WORK TO BE COMPLETED. What comes back must be the data itself, retyped exactly.

START INPUT MATERIAL

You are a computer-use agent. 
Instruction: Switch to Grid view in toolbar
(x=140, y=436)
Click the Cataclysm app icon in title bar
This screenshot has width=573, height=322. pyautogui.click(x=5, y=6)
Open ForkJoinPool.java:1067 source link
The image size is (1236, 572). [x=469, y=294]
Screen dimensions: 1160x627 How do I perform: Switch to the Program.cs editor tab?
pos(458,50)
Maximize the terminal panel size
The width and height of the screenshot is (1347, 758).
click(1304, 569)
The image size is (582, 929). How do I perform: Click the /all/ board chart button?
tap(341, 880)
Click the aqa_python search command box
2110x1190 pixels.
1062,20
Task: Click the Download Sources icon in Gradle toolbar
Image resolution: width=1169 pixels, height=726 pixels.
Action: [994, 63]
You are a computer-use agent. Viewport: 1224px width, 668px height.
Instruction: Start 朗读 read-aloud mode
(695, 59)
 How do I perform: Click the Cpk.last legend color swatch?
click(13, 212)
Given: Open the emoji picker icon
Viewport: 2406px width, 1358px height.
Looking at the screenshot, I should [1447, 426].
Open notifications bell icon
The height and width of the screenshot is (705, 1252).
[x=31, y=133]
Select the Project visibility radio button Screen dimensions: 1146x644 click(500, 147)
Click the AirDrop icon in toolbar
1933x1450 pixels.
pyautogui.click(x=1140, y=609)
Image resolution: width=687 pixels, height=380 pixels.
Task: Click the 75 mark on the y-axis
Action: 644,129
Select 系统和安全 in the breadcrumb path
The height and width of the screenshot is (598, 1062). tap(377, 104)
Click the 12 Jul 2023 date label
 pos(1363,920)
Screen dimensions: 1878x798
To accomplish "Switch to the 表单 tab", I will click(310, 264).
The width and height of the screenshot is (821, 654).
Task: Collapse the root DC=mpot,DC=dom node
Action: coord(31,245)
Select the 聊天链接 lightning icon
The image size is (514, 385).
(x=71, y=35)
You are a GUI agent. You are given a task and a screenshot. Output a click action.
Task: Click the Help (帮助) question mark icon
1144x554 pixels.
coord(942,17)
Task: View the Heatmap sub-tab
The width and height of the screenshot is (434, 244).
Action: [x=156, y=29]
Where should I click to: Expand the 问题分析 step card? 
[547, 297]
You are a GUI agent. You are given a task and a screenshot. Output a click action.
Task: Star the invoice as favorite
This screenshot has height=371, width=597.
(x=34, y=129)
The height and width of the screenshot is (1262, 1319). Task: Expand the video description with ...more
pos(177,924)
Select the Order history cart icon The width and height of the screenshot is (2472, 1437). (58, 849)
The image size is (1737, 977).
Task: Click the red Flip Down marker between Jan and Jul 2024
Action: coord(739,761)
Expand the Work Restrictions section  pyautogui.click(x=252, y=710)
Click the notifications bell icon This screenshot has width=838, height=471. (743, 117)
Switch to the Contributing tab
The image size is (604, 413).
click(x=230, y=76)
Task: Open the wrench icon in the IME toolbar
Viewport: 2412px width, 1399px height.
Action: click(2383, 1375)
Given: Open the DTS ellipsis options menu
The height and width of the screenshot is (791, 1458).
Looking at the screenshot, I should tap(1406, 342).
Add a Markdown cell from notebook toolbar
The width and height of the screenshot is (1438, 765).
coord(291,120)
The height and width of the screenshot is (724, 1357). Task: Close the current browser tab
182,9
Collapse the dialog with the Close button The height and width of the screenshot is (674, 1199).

END INPUT MATERIAL

REPLY.
You are a computer-use agent. 
Instruction: Switch to Grid view in toolbar
(x=140, y=436)
Click the Cataclysm app icon in title bar
This screenshot has width=573, height=322. pyautogui.click(x=5, y=6)
Open ForkJoinPool.java:1067 source link
The image size is (1236, 572). [x=469, y=294]
Screen dimensions: 1160x627 How do I perform: Switch to the Program.cs editor tab?
pos(458,50)
Maximize the terminal panel size
The width and height of the screenshot is (1347, 758).
click(1304, 569)
The image size is (582, 929). How do I perform: Click the /all/ board chart button?
tap(341, 880)
Click the aqa_python search command box
2110x1190 pixels.
1062,20
Task: Click the Download Sources icon in Gradle toolbar
Image resolution: width=1169 pixels, height=726 pixels.
Action: [994, 63]
You are a computer-use agent. Viewport: 1224px width, 668px height.
Instruction: Start 朗读 read-aloud mode
(695, 59)
 How do I perform: Click the Cpk.last legend color swatch?
click(13, 212)
Given: Open the emoji picker icon
Viewport: 2406px width, 1358px height.
Looking at the screenshot, I should [1447, 426].
Open notifications bell icon
The height and width of the screenshot is (705, 1252).
[x=31, y=133]
Select the Project visibility radio button Screen dimensions: 1146x644 click(500, 147)
Click the AirDrop icon in toolbar
1933x1450 pixels.
pyautogui.click(x=1140, y=609)
Image resolution: width=687 pixels, height=380 pixels.
Task: Click the 75 mark on the y-axis
Action: 644,129
Select 系统和安全 in the breadcrumb path
The height and width of the screenshot is (598, 1062). tap(377, 104)
Click the 12 Jul 2023 date label
 pos(1363,920)
Screen dimensions: 1878x798
To accomplish "Switch to the 表单 tab", I will click(310, 264).
The width and height of the screenshot is (821, 654).
Task: Collapse the root DC=mpot,DC=dom node
Action: coord(31,245)
Select the 聊天链接 lightning icon
The image size is (514, 385).
(x=71, y=35)
You are a GUI agent. You are given a task and a screenshot. Output a click action.
Task: Click the Help (帮助) question mark icon
1144x554 pixels.
coord(942,17)
Task: View the Heatmap sub-tab
The width and height of the screenshot is (434, 244).
Action: [x=156, y=29]
Where should I click to: Expand the 问题分析 step card? 
[547, 297]
You are a GUI agent. You are given a task and a screenshot. Output a click action.
Task: Star the invoice as favorite
This screenshot has height=371, width=597.
(x=34, y=129)
The height and width of the screenshot is (1262, 1319). Task: Expand the video description with ...more
pos(177,924)
Select the Order history cart icon The width and height of the screenshot is (2472, 1437). (58, 849)
The image size is (1737, 977).
Task: Click the red Flip Down marker between Jan and Jul 2024
Action: coord(739,761)
Expand the Work Restrictions section  pyautogui.click(x=252, y=710)
Click the notifications bell icon This screenshot has width=838, height=471. (743, 117)
Switch to the Contributing tab
The image size is (604, 413).
click(x=230, y=76)
Task: Open the wrench icon in the IME toolbar
Viewport: 2412px width, 1399px height.
Action: click(2383, 1375)
Given: Open the DTS ellipsis options menu
The height and width of the screenshot is (791, 1458).
Looking at the screenshot, I should tap(1406, 342).
Add a Markdown cell from notebook toolbar
The width and height of the screenshot is (1438, 765).
coord(291,120)
The height and width of the screenshot is (724, 1357). Task: Close the current browser tab
182,9
Collapse the dialog with the Close button The height and width of the screenshot is (674, 1199).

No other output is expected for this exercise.